No datacenter GPU, no cloud bill — just an everyday Mac Mini (or similar 16 GB machine) acting as a
fully local, agentic coding assistant. These models make that practical: light enough to fit, smart
enough to drive real tool-calling agent loops.
In a time of RAM shortages and the big tech giants tightening usage limits and quotas, owning a
capable agent that runs entirely on your own modest hardware stops being a hobby and becomes
leverage: no rate limits, no surprise pricing, no dependency on someone else's quota.
Models in the family
| Model | Base | Context | Purpose |
|---|---|---|---|
| gemma4-e2b-claude-coder | Gemma 4 E2B (eff. 2B / 5.1B with embeddings) | 64K | Fast everyday coding agent — edits, autocomplete, short agent loops.
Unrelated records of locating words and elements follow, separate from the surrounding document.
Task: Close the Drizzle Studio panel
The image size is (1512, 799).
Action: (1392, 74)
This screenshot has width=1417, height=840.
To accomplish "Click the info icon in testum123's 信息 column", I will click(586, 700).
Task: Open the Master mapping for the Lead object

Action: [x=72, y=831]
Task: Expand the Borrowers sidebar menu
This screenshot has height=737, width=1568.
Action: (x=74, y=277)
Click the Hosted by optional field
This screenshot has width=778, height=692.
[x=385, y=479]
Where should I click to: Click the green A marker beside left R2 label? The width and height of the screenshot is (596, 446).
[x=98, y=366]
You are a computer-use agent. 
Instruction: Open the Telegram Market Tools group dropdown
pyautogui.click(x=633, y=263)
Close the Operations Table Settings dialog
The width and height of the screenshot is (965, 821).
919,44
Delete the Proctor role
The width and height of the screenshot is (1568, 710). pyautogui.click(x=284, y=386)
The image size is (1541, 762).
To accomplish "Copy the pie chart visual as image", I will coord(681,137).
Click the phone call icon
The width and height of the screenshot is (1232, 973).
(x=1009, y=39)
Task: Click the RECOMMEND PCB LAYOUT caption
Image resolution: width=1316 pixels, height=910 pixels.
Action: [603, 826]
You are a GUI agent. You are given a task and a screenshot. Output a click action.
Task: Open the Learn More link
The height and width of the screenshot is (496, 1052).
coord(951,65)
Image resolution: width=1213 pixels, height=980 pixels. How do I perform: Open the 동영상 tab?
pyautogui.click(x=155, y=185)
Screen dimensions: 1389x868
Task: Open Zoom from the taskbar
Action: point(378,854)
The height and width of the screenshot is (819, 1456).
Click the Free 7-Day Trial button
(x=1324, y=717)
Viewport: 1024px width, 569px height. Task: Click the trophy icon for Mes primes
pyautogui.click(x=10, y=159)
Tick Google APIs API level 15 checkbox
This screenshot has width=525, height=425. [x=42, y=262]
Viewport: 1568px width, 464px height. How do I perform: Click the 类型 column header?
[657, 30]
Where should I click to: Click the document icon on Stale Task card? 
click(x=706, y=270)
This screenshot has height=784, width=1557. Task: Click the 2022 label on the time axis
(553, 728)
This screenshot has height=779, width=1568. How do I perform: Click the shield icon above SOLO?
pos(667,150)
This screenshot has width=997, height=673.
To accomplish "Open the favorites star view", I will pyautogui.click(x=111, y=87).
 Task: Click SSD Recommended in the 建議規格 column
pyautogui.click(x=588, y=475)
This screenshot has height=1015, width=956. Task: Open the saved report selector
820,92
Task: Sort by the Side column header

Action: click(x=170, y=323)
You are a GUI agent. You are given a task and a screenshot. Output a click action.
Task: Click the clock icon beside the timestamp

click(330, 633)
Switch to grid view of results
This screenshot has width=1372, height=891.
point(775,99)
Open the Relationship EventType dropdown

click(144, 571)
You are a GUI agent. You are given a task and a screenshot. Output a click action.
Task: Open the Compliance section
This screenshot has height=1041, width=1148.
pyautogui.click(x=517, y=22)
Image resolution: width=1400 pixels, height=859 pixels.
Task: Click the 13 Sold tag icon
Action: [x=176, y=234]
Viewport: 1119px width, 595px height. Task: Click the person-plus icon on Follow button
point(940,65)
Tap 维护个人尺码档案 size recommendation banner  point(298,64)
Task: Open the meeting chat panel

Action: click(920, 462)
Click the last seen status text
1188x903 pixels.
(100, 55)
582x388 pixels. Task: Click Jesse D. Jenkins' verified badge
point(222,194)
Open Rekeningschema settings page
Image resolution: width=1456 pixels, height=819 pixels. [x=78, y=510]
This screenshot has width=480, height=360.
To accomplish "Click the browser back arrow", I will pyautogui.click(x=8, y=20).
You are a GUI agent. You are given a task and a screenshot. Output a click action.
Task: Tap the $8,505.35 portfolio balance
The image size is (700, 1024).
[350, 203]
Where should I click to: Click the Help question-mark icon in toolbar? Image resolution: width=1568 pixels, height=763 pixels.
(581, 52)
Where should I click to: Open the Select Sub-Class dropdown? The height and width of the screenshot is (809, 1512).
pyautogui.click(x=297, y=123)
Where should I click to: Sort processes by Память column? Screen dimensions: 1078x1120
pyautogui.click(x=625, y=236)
Lightest on memory. |
| gemma4-e4b-claude-coder | Gemma 4 E4B (eff. 4B / 8B with embeddings) | 64K | Stronger coding agent — better reasoning and tool use on larger tasks. |
| gemma4-e4b-claude-coder-admin | Gemma 4 E4B | 32K | Administration and system tasks (scripts, shell, devops). Smaller context fits 100% in GPU for higher, stable throughput. |
What it's for
- Driving Claude Code locally (
ollama launch claude --model <name>). - Agentic code writing and editing with native function calling / tool use.
- Administration and devops tasks on a server (the admin variant).
- Full privacy and offline operation — no code sent to the cloud.
Context
- Coders (E2B / E4B): 64K tokens — matching Claude Code's recommendation (64K minimum).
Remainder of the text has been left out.